_WRITTEN TASKS_
1) In the text on urban heat island mapping below, rewrite the paragraph beginning "Zoom into an area" as a short list that keeps its main facts.
2) Pick up the text on urban heat island mapping below after its last sentence and write the paragraph that follows.

_PAGE TEXT_
SUHII, which stands for “Surface Urban Heat Island Intensity,” has been globally mapped by authors and creators T. Chakraborty and X. Lee with Yale University’s Center for Earth Observation.
As the world is getting hotter, our urban areas are suffering the most, with highly developed neighborhoods sometimes climbing 15°F to 20°F hotter than their neighboring suburbs.
These areas are considered urban heat islands (UHI), which refers to the fact that cities, especially downtown areas, are consistently hotter than their surroundings.
This is mainly caused by pavement and other dark surfaces — such as parking lots, roads, sidewalks, and buildings — where heat is essentially absorbed and then radiated outward.
And while this phenomenon is well known and has been mapped for individual areas or cities, it has never been possible on a global scale.
However, this is no longer the case. As seen in the below information, the Global Surface UHI Explorer has successfully mapped heat islands all over the world, an incredible feat that will potentially change the way we think about development, equity, and planning in an increasingly warming climate.
Using the Global Surface Urban Heat Island (UHI) Explorer
The Global Surface UHI Explorer is an interactive tool that lets you visually monitor “urban heat island” (UHI) intensity across the world. Built on the Google Earth platform, the tool allows users to observe UHI data on a global scale, where cities can be analyzed and compared with one another in an intuitive and user-friendly way.
To see more interactive tools like this one, explore our web mapping applications page where you’ll find hundreds of useful tools related to climate change, social justice, housing, and more.
How to Use the application and visualize SUHII
Open the Global Surface UHI Explorer and you’ll immediately see a map of the United States. Take a second to orient yourself to the map and then look for the legend and layer selection on the left-hand side. Click on it to toggle between display layers and select what you want to see (for example, select “summer day” if you want to visualize urban heat on summer days).
Zoom into an area (it doesn’t have to be the United States) and click on a heat-shaded city (or as the tool calls them, an “urban cluster of interest”). Once clicked, you’ll notice that a table pulls up on the right. Per the Center for Earth Observation, this is your, “mean annual, summertime, and wintertime UHI intensities averaged over the whole cluster for both daytime and nighttime.”
Additionally, you can also look at the two charts underneath the list, which show UHI intensity from 2003 to 2018 and another one showing the variation in monthly UHI intensity. You also have the option to download the charts by clicking on the top right corner of the box.
Comparing SUHII and general UHI from 2003 to 2018
One of the great features of this tool is that you can go as far back as 2003. And although 2021 data isn’t available, it’s still enough to visually see a significant difference in heat intensity.
For example, see the below comparison for the Biloxi and Gulfport cluster in Mississippi. After scrolling back and forth a few times, you’ll notice that not only has daytime surface UHI intensity increased, but it’s also expanded into areas it wasn’t before.
Remember that the application is a global UHI tool and can be used all over the world
Although the tool pulls up the United States when it is first clicked, remember that the tool can be used anywhere in the world. Feel free to expand the map to view Europe, South America, Asia, Africa, and Australia.

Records
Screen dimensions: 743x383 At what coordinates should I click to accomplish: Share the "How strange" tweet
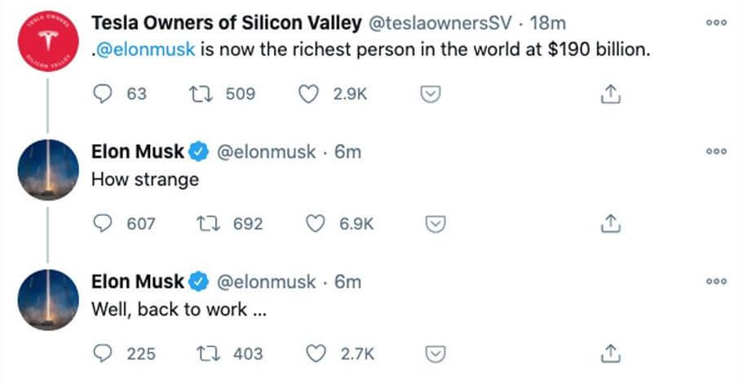611,223
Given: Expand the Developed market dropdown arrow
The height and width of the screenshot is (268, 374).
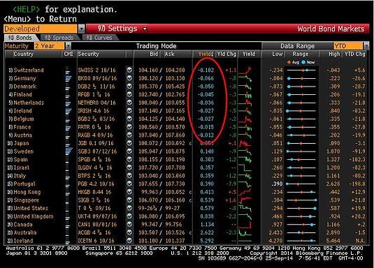Looking at the screenshot, I should pos(82,29).
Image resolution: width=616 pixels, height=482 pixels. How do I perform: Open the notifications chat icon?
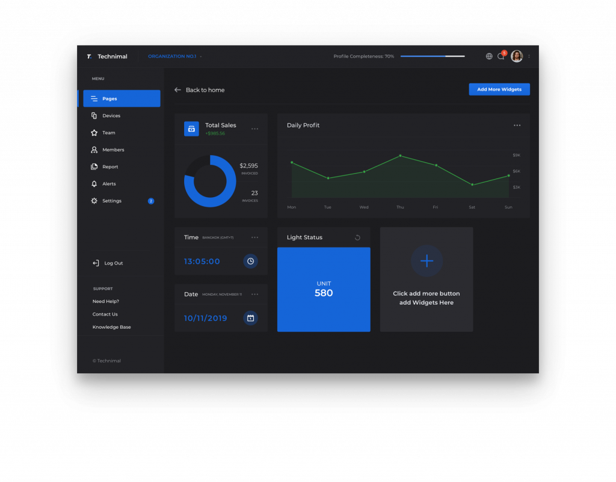[501, 56]
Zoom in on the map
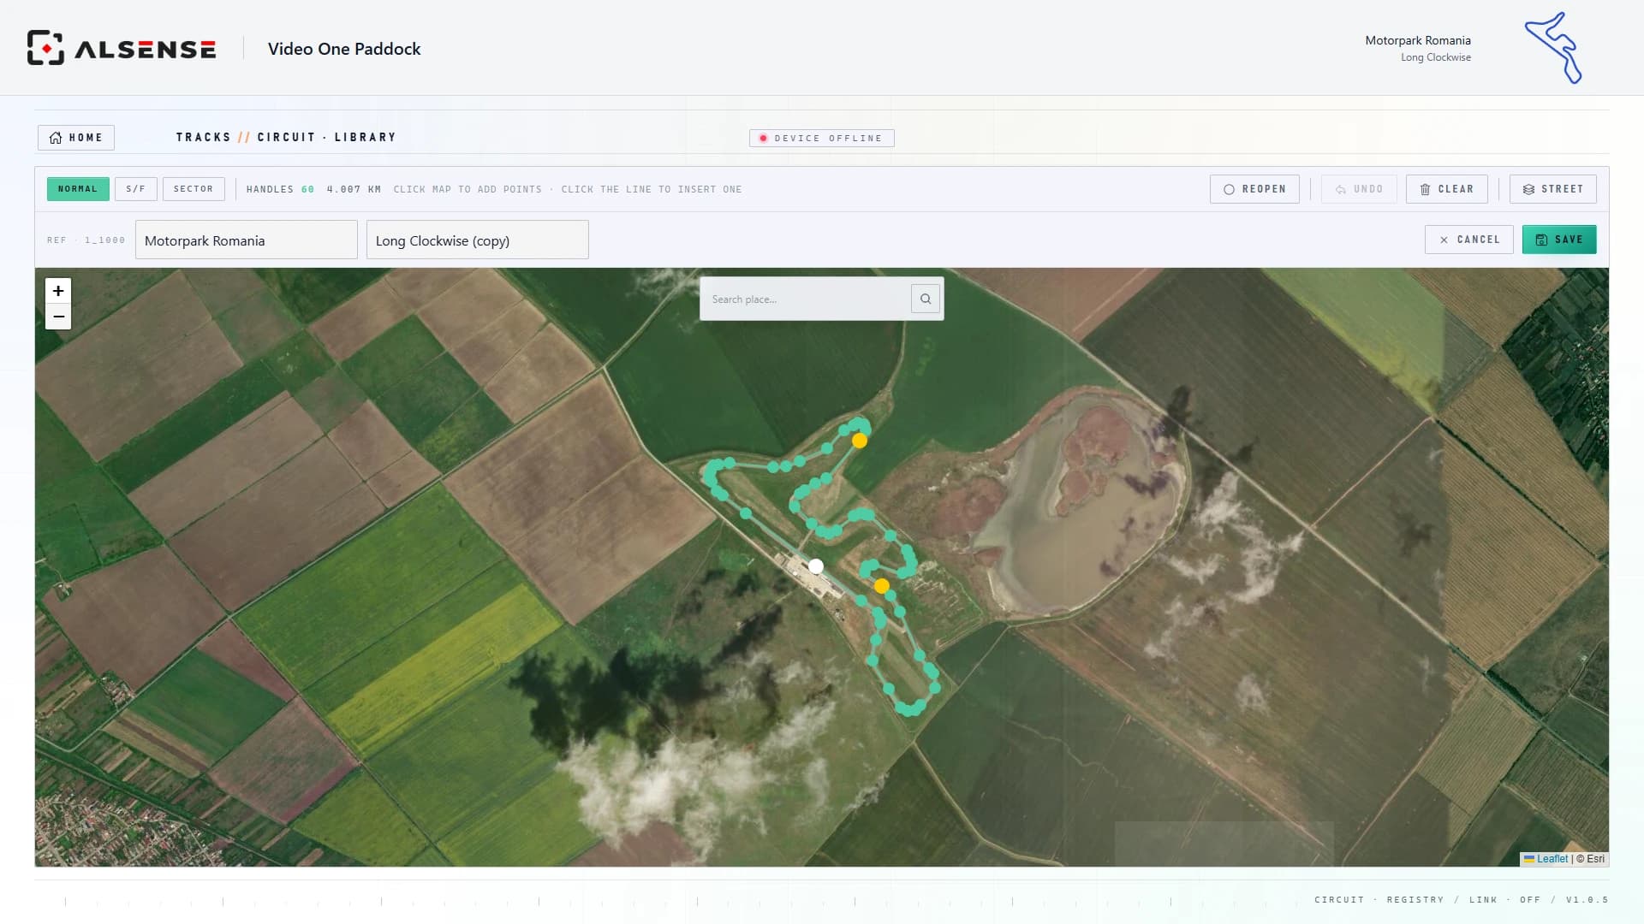The image size is (1644, 924). click(x=58, y=291)
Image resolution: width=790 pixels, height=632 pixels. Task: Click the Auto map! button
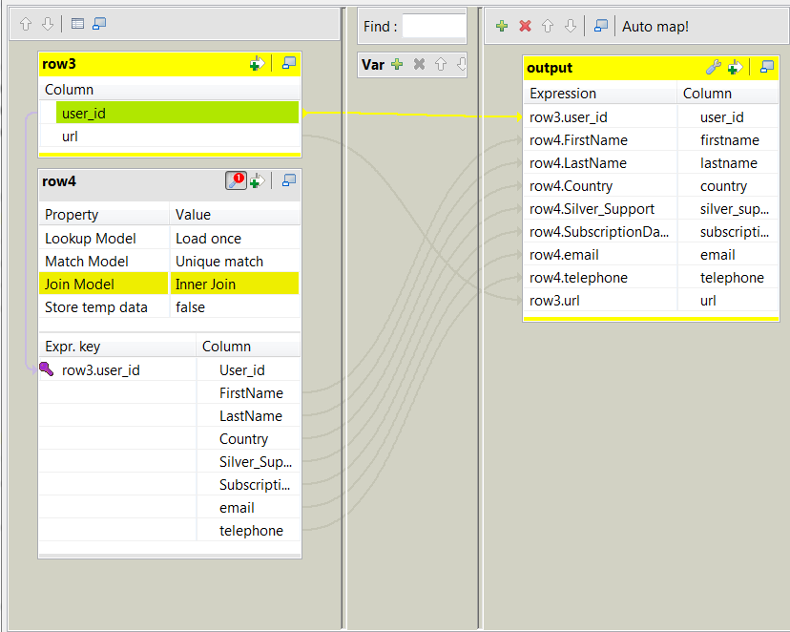(x=655, y=26)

_OUTPUTS BY TASK_
1)
- Zoom into any area; it doesn't have to be the United States.
- Click a heat-shaded city, which the tool calls an "urban cluster of interest."
- A table then opens on the right.
- According to the Center for Earth Observation, the table gives the mean annual, summertime, and wintertime UHI intensities averaged over the whole cluster, for both daytime and nighttime.

2)
The Uniqueness of the Global Surface UHI Explorer
The uniqueness of the tool is that it isn’t just for one single city or one single area; it can be used anywhere.
And according to tool creator and author TC Chakraborty, this was difficult to do in the past because (1) city SUHII was calculated by the land surface temperature difference using the same buffer width to specify rural reference (if this is confusing, click here), and (2) cities were sometimes defined by their administrative boundaries which made it difficult to compare SUHII areas when there was a mix of urban and non-urban land use.
To fix the issue, the creators developed a new algorithm called the simplified urban-extent (SUE) — which, as explained below, has theoretically fixed both deficiencies.
For the first deficiency, we forgo the use of buffers and calculate the UHI as the LST difference between the urban and rural pixels, as defined by their spectral characteristics, within each urban unit. To address the second issue, we use urban clusters, which may include multiple contiguous cities, as the urban units instead of individual cities. We calculated the SUHI for over 9000 such urban clusters using roughly 17 years of satellite-derived LST data, and 12 years of satellite-derived land use data. Finally, we investigated the influence of vegetation on the seasonal and temporal characteristics of the SUHI intensity at a global scale and for each climate zone. The database created in this study is the most comprehensive characterization of the SUHI to date.”
The Global Surface UHI Explorer: An Interactive Map of Urban Heat by TC Chakraborty
Why do we care and what can we do about SUHII?
There’s a lot of reasons to care about the impacts of urban heat.
- According to the National Weather Service, urban heat accounts for the most deaths during heat waves and is the leading cause of weather-related deaths in the past 30 years. Because city centers already have above-average temperatures, when a heatwave does make its way across one of these areas, the urban heat island worsens the impact — making our most vulnerable populations ill-equipped to counteract the effects (such as the elderly and those with pre-existing health conditions).
- Air pollution is often exacerbated during extreme heat. In a phenomenon called stagnation, pollutants become trapped in the lower atmosphere during hot weather, causing respiratory issues, eye irritation, asthma, and increased allergies.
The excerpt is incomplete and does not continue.